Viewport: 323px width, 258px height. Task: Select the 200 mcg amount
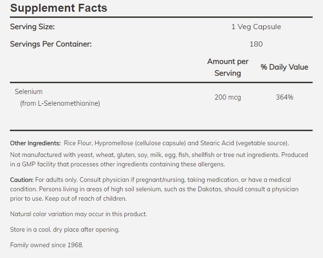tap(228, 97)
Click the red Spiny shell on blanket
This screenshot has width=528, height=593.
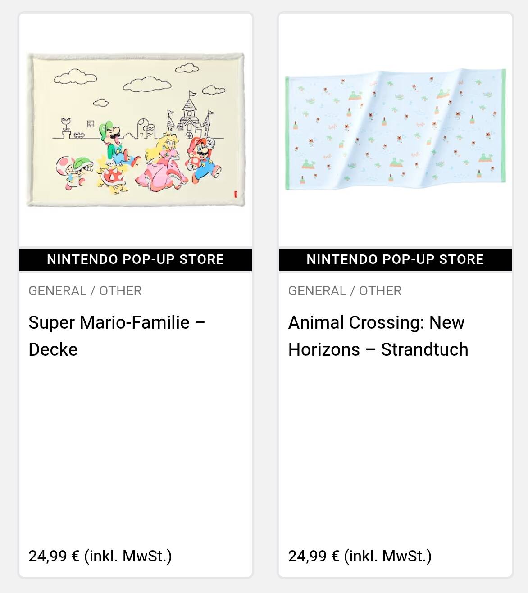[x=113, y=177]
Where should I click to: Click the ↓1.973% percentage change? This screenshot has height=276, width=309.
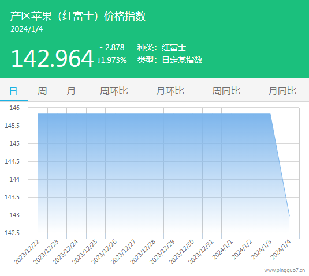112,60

*Instructions to follow*
All the material above should be written out exactly, with images omitted.

*Solution for this problem*
Viewport: 323px width, 258px height. Task: Select the 200 mcg amount
tap(228, 97)
Click the red Spiny shell on blanket
This screenshot has width=528, height=593.
[x=113, y=177]
Where should I click to: Click the ↓1.973% percentage change? This screenshot has height=276, width=309.
112,60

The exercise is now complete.